> _Activity_:
Print, exactly and without pictures, the lines from the one where "Instruction: Close the 1114 Munro St tab" appears down to the end of the entries.

> _Data records_:
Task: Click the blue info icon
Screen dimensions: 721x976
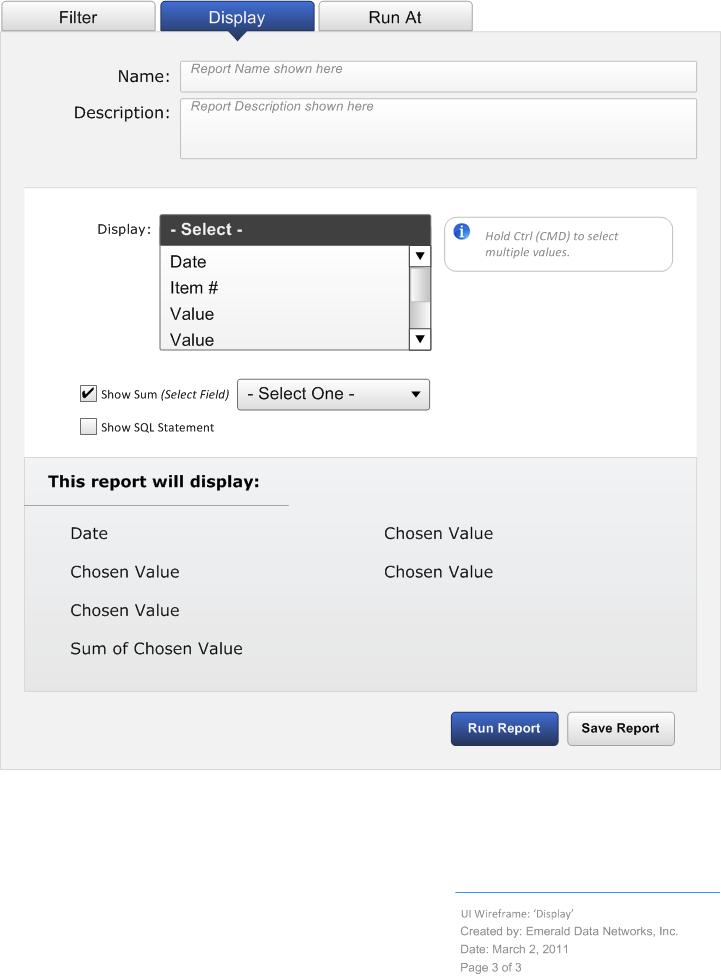Action: (x=462, y=232)
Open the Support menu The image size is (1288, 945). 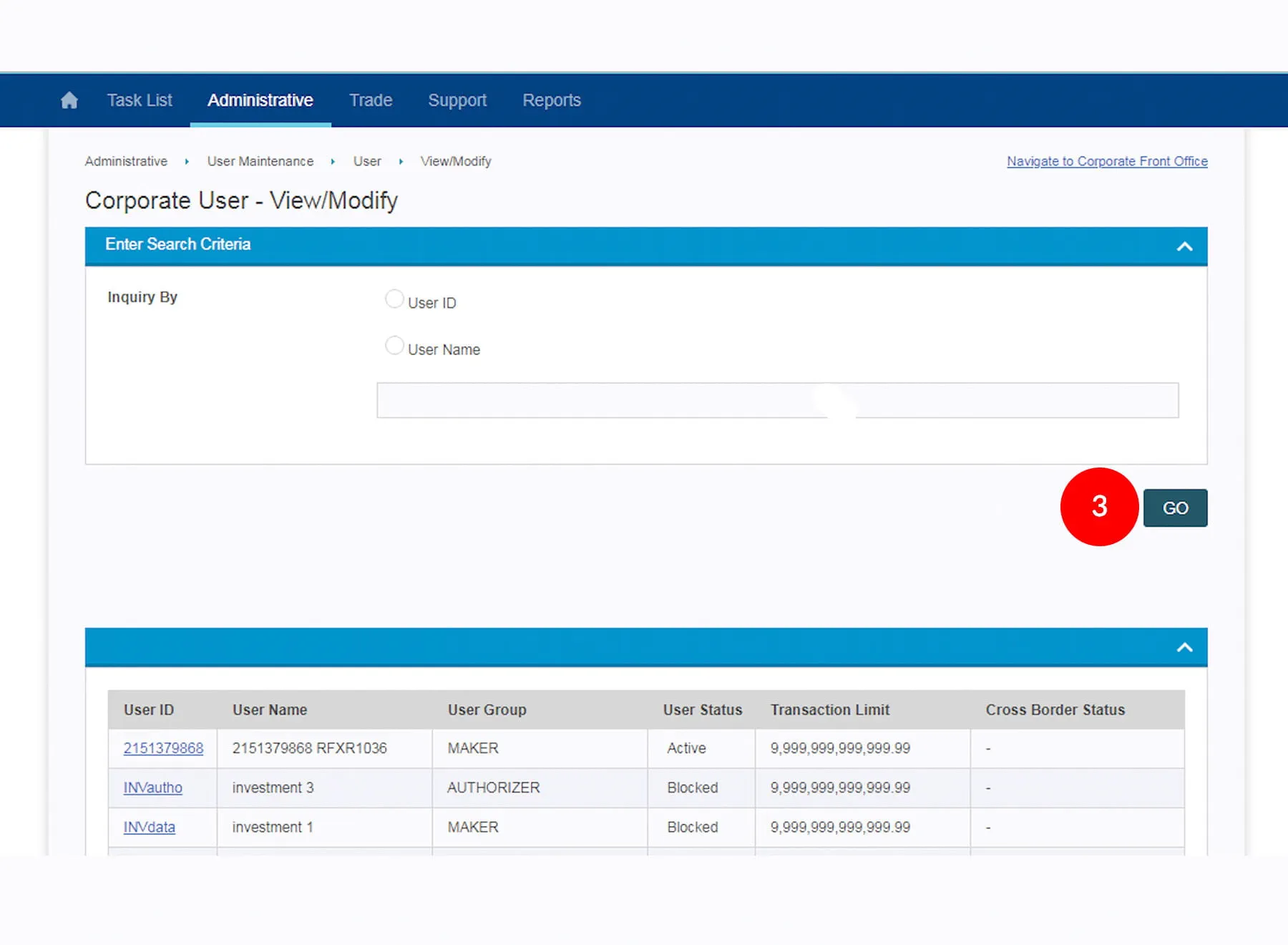coord(457,100)
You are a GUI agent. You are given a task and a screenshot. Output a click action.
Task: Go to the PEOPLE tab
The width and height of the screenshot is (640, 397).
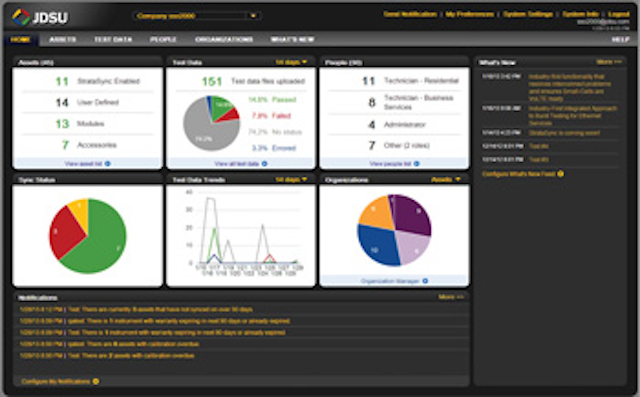pos(163,39)
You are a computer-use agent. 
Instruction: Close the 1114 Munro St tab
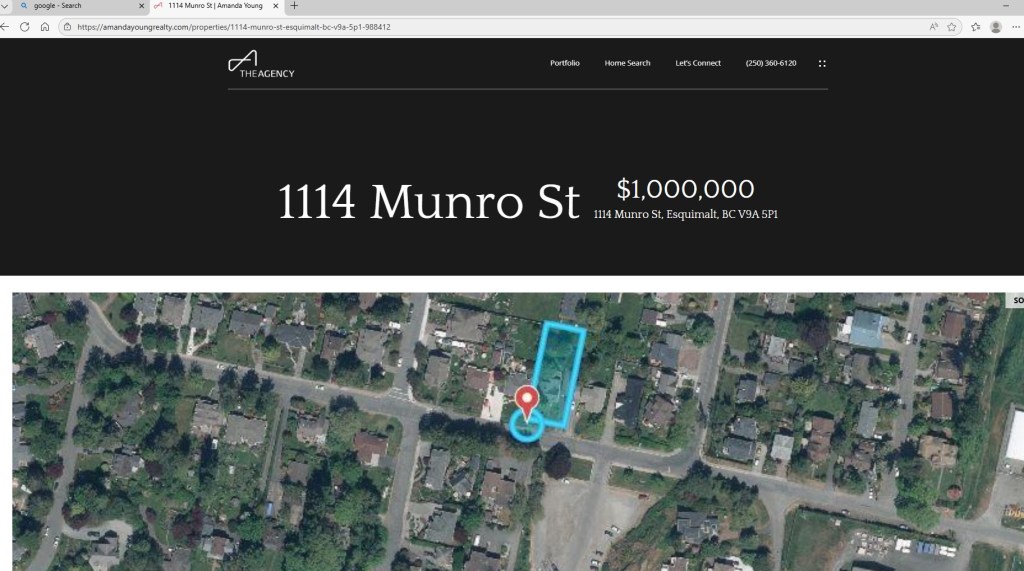276,6
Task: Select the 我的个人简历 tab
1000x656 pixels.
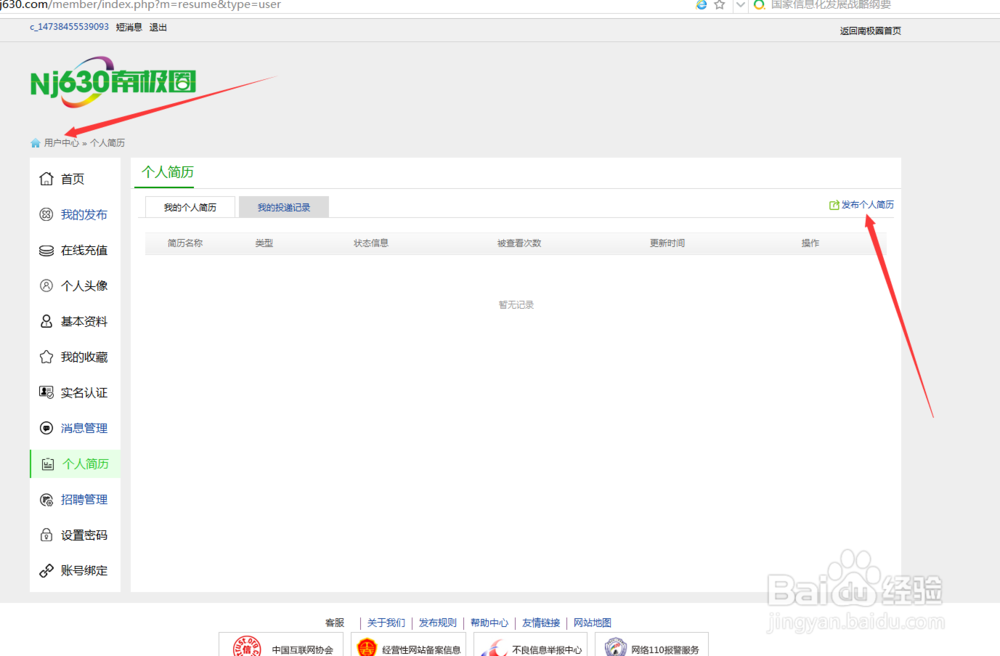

> _Exercise output_:
Instruction: Close the 1114 Munro St tab
276,6
Task: Select the 我的个人简历 tab
1000x656 pixels.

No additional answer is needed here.